Sözlerime üstad Cemil Meriç'le başladım...
Ülkemiz her yüzyılda çok ağır süreçlerden geçti, geçiyor. Dün bu ülkenin çocuklarının huzuruna gözdiken odaklar, bugün de aynı düşüncelerinden vazgeçmediler, VAZGEÇMEYECEKLER!
Peki iktidarı-muhalefeti MİLLET olarak biz ne yapıyoruz?
Tarih tekerrürden ibarettir.
Dün hırsızlık, talan, yolsuzluk vardı;
Bugün de aynısı var.
Dün bu milletin çocuklarına zulüm vardı;
Bugün de aynısı var.
Dün hukuksuzluk, adaletsizlik vardı;
Bugün de aynısı var.
Dün açlık, sefalet vardı;
Bugün de aynısı var.
Peki tarihi nasıl değiştirebiliriz?
Önümüzde değişim için bir süreç başladı. Haziran ayında yapılacak Cumhurbaşkanlığı Seçimi, hakim paradigmaları değiştirmek için önemlidir.
Peki aydınlar ne yapıyor?
MİLLET olarak tarihi değiştirmek için "altılı masa" adı altında bir konsensüs oluşturduk. Şöyle ifade edeyim ki anlaşılsın: Seçime çok az bir süre kaldı ve bu süreci yönetecek bir LİDER aday çıkarılamadı!

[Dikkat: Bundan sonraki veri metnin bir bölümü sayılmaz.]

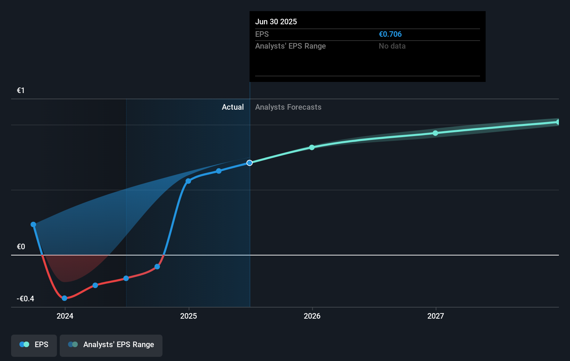Click the 2026 axis label
This screenshot has height=361, width=570.
(312, 316)
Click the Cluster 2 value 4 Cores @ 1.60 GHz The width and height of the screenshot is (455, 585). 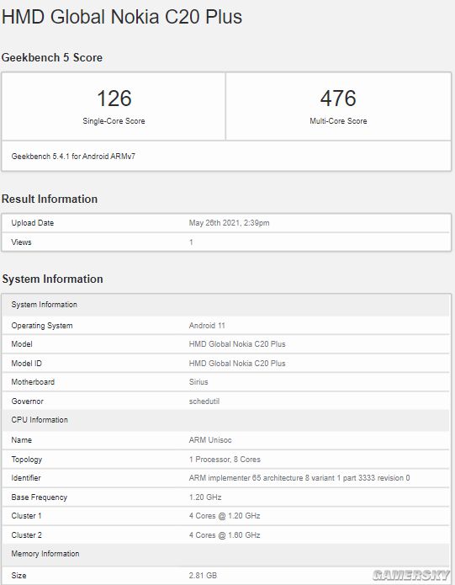(x=225, y=535)
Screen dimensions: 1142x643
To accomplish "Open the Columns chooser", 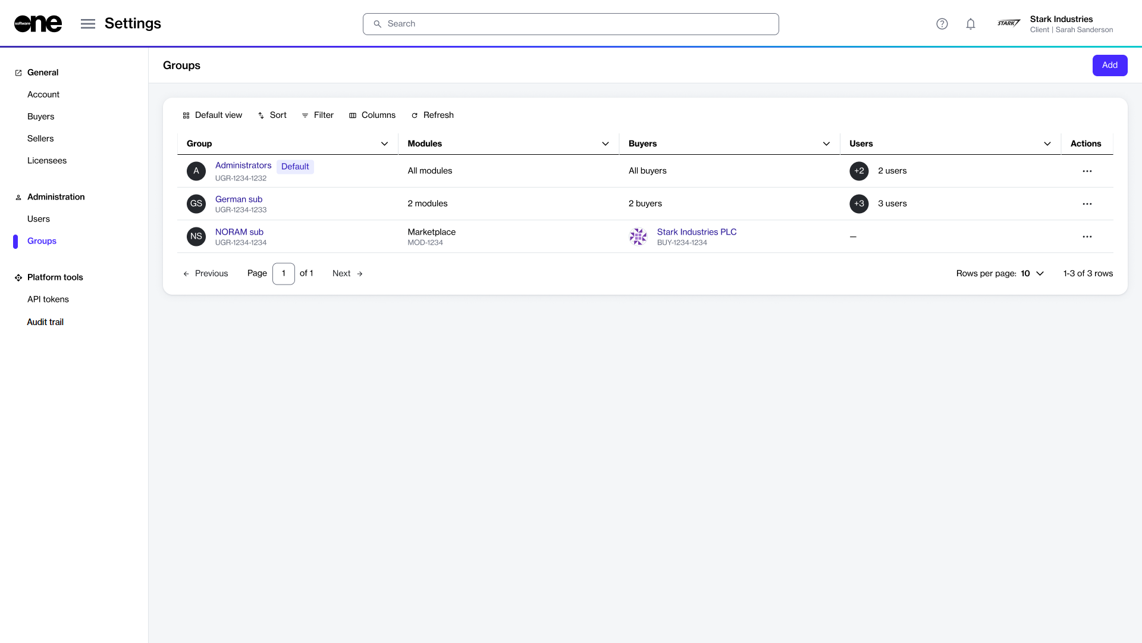I will point(372,116).
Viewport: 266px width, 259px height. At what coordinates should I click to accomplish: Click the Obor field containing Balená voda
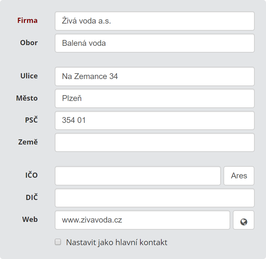155,43
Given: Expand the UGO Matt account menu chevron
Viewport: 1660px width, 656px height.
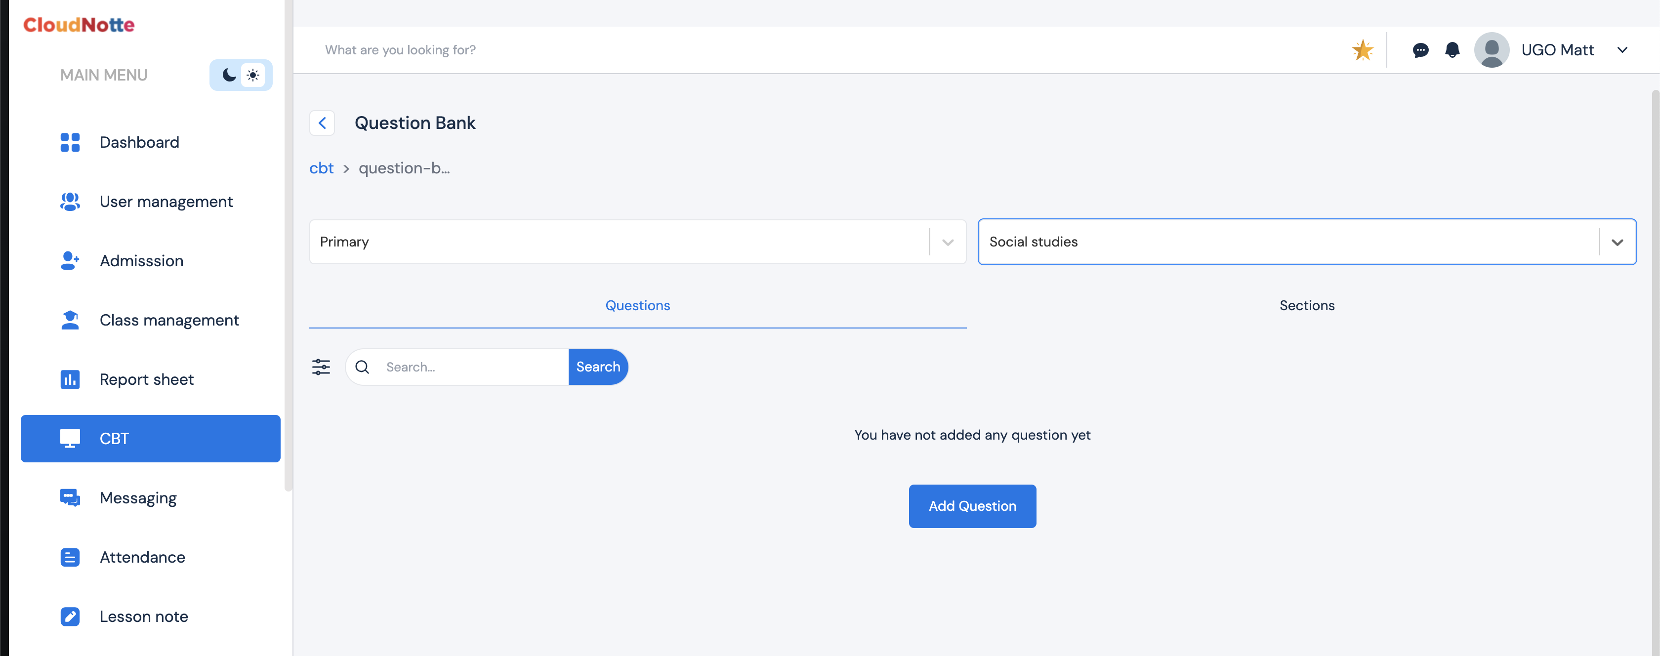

Bu nokta tüm Milletimizi ilgilendirir.
Sürecin önünü kapatmaya çalışan her kim veya kimler ise; tarih ve millet affetmeyecek!
Sayın Gültekin Uysal ve Sayın Meral Akşener dışında halkını aydınlatmaya çalışan, soytarıları durdurmaya çalışan başka bir irade göremiyorum.
Ne güzel ifade etmiş Pir Sultan Abdal:" Ne mutlu; eğri zamanda, doğru yerde durabilene."